Conveyed via the duty officer on Gullfaks C, the job involved looking for missing people who might be floating in the sea or injured on the rocks in the search area. The helicopter crashed while on its way. It had made an intermediate landing on Gullfaks C to obtain information, and took off from there at about 19.00. Its flight to the search area was routine. The weather was not particularly good – overcast, with fairly heavy rain clouds along the coast, and a gale blowing. Visibility was about four kilometres. The pilots had little benefit of their radar for navigation, since it was difficult to distinguish echoes from the rain clouds and the terrain.
At 19.33.38, the helicopter hit the mountain on the west side of Alden island at a height of about 1 000 feet. The last radio contact was at 19.33.27, when the pilots reported that they saw “a fairly long island here”. Alden consists largely of the steep-sided Norskehesten mountain, with a highest point of 481 metres or 1 576 feet. No lighthouse or beacons are installed there. The helicopter crew comprised a captain and chief officer, a technician/lift operator and a rescue officer working for Helikopter Service A/S, and an SAR nurse from Statfjord B employed by Statoil. All were killed instantly.
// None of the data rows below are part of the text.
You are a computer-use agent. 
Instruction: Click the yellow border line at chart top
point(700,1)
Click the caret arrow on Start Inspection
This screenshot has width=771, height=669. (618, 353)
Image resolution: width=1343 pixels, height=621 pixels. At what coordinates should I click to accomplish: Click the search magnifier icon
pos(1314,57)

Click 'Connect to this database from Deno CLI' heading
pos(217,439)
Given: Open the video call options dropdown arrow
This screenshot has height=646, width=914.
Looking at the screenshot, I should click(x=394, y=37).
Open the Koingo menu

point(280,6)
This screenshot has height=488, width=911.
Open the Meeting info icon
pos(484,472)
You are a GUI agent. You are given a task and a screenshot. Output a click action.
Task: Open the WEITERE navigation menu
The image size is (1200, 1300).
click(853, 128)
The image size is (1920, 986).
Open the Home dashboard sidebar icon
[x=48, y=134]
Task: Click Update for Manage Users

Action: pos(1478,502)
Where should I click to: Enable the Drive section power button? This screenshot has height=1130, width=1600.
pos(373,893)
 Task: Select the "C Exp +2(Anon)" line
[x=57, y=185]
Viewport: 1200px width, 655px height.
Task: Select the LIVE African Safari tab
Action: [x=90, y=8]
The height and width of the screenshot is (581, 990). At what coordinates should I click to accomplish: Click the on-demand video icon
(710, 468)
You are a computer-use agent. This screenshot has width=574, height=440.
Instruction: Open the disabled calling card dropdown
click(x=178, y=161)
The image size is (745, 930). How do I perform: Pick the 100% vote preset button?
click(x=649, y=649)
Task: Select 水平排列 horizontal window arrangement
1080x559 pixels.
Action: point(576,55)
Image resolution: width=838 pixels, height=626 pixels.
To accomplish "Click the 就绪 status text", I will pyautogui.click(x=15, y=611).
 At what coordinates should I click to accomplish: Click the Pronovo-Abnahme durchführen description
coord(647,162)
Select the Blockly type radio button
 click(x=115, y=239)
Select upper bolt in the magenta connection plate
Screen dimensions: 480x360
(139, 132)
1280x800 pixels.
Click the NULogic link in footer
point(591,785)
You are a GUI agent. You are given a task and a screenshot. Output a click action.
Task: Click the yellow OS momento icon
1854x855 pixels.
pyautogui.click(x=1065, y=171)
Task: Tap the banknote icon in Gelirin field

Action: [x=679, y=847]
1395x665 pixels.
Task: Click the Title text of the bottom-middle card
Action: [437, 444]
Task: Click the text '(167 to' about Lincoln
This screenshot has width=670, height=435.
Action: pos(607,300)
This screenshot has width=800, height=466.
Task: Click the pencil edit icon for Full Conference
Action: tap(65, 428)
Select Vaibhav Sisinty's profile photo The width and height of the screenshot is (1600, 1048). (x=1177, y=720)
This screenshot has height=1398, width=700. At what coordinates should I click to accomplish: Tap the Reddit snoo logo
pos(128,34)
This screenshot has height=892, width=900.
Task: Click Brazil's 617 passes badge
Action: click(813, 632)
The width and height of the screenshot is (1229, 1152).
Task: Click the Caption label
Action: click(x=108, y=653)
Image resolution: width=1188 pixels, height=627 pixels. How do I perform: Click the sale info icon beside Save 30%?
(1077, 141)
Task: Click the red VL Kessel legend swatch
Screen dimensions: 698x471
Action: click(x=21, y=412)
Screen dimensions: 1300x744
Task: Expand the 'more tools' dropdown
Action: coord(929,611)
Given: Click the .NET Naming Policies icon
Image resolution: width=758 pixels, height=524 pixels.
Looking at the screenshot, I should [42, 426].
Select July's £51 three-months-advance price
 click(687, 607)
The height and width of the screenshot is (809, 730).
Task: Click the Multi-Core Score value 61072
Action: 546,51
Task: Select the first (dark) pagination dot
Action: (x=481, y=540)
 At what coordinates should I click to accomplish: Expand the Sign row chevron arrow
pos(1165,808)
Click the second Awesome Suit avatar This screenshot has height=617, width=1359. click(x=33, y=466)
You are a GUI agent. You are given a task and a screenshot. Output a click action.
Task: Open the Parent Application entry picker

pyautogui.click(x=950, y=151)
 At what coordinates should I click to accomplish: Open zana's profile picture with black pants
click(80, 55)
Several factors contributed to the accident. Under the pressure of saving life, not enough attention had been paid to rules and procedures for safe flying when making a landfall at an unknown location. The assignment was not adequately planned, and the company had not ensured suitable aviation charts. The pilots were using the GNS 500 A navigation system, which was activated with Gullfaks C as the starting point, while the automated system used Statfjord B as its base.
When communicating with the air traffic controllers, the crew also mixed up metres and feet and mentally visualised a maximum height of 480 metres near the search area as 480 feet. They accordingly took 1 000 feet to be a safe height. A side wind which strengthened after landfall was made also drove the helicopter to the left of its planned course, and the machine was further along this track than the navigation system indicated.
The crew probably based their navigation on visual identification of lights and terrain formations. Immediately before the accident, they were all fully occupied observing the ground beneath them. The darkness and thick cloud prevented them from spotting the Alden mountainside visually. When they also got the height of Norskehesten wrong, and thought 1 000 feet was safe, the accident could not be avoided.
Havarikommisjonen for sivil luftfart: Rapport om luftfartsulykke ved Alden i Askvoll den 3. oktober 1990 med Bell 214ST LN-OML. Rapport avgitt januar 1992.